L’isola dell’Asinara sarà al centro di un importante evento culturale internazionale dedicato alla pace e al ricordo delle vittime etiopi deportate durante il periodo tra il febbraio del 1937 e il maggio del 1939. In quegli anni bui, molte vite umane furono costrette dal regime fascista a lasciare l’Impero di Etiopia, invaso dall’esercito italiano, per essere confinate in diverse località del Paese.

Dal 5 all’8 agosto, il Comune di Porto Torres e il Parco nazionale dell’Asinara ospiteranno una trentina di discendenti dei deportati etiopi nell’isola. Si tratta di un evento commemorativo promosso dall’amministrazione comunale di Porto Torres, che il 6 agosto, alla presenza dei discendenti, apporrà una targa commemorativa in loro onore.

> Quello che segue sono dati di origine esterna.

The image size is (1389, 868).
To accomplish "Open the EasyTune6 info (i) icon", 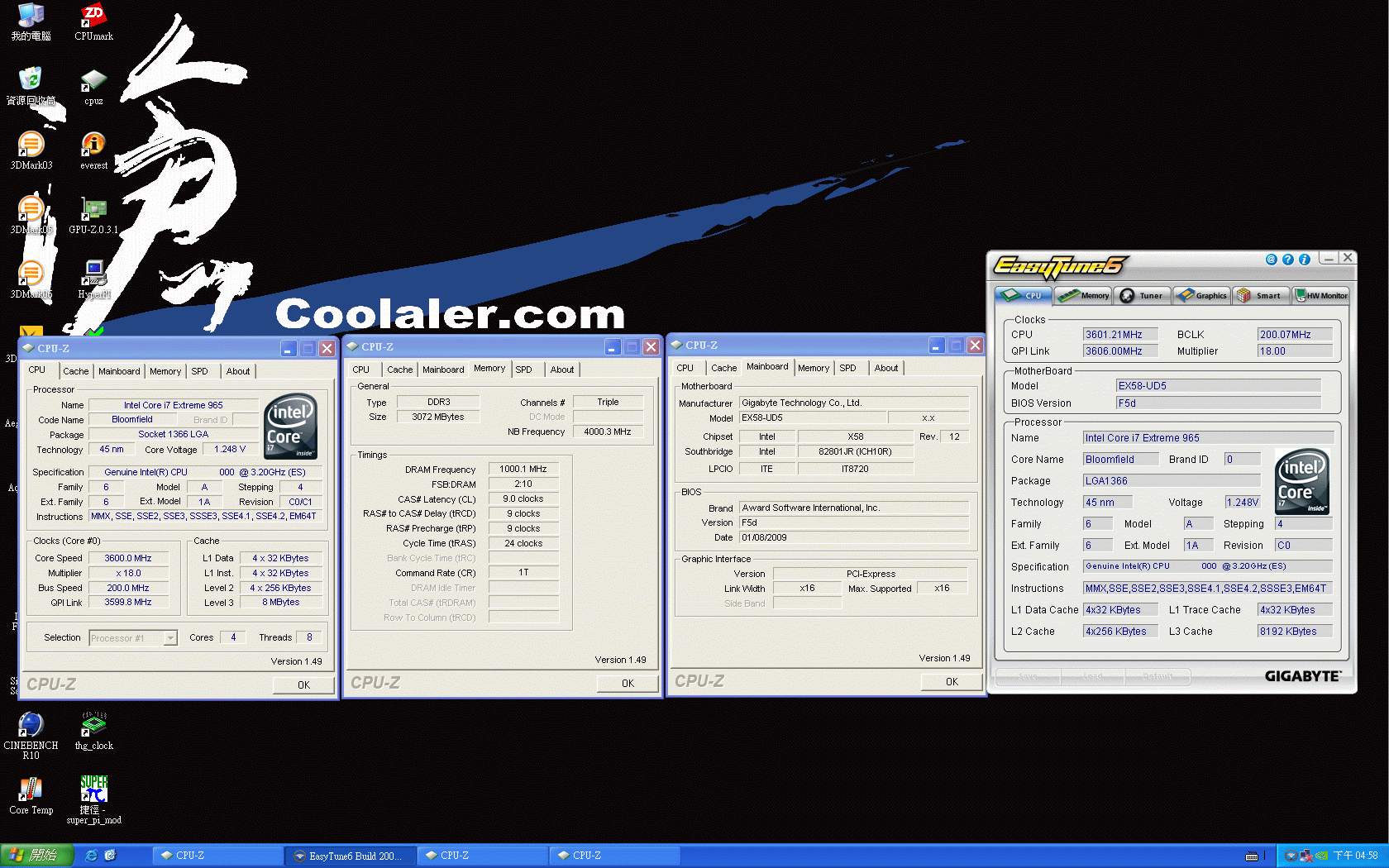I will (x=1304, y=260).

Gli ospiti provengono da tutto il mondo, rispondendo alla chiamata di una delle sopravvissute, una donna di 94 anni che attualmente risiede negli Stati Uniti e che è l’ultima vivente di quei prigionieri. Il 7 agosto, presso la Sala Filippo Canu, avrà luogo una conferenza sulle testimonianze dei discendenti dei deportati, alla quale parteciperà anche Yeweinshet Beshah-Woured, testimone diretta della deportazione, insieme ad altri discendenti. L’evento sarà trasmesso sui canali social a cura dell’Ente Parco.

La drammatica vicenda ebbe inizio negli anni della campagna di Etiopia, in seguito all’attentato ad Addis Abeba contro il viceré Rodolfo Graziani il 19 febbraio del 1937. Due giovani partigiani eritrei attaccarono le autorità fasciste presenti ad una cerimonia, scatenando una violenta rappresaglia che portò al massacro di migliaia di persone e al confino di tutti coloro ritenuti autori dell’attentato.

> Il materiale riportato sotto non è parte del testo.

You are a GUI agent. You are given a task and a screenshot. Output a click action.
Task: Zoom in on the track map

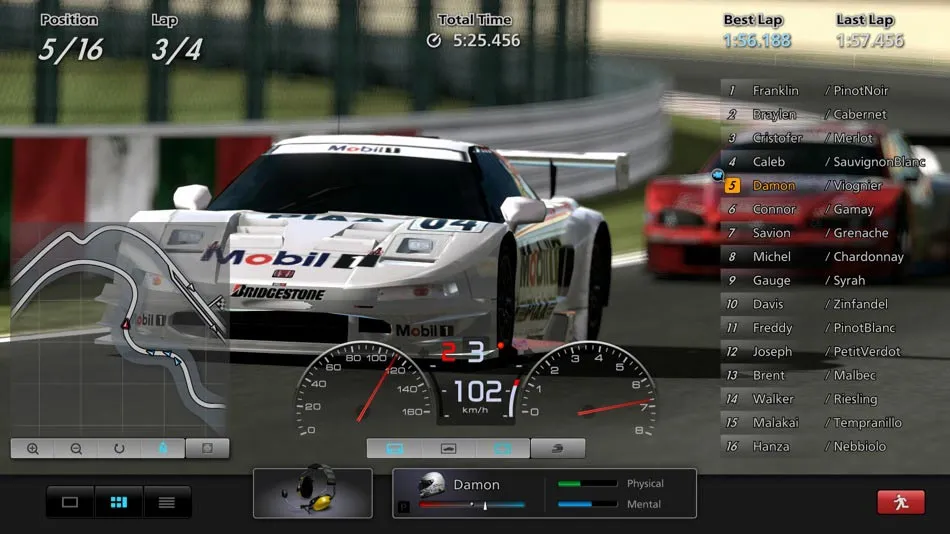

In seguito all’invasione dell’Italia, diversi prigionieri di guerra etiopi, tra cui studenti e membri d’élite, furono costretti dal regime fascista ad abbandonare l’Impero di Etiopia per essere confinati in diverse località del paese, suddivisi in diverse categorie. Ben 284 persone, tra cui dignitari della corte imperiale con le loro famiglie, furono deportate all’Asinara, dove vissero un periodo di grande sofferenza e privazioni. Tra di essi, anche la principessa Romane Worq, figlia dell’imperatore Hailé Selassié, rapita da Benito Mussolini e confinata sull’isola nel 1937 insieme al figlio di due anni, Gedeon.

Un momento di memoria e di riflessione che ci ricorda l’importanza di non dimenticare le tragedie del passato, affinché possano essere evitate nel futuro. © Riproduzione riservata.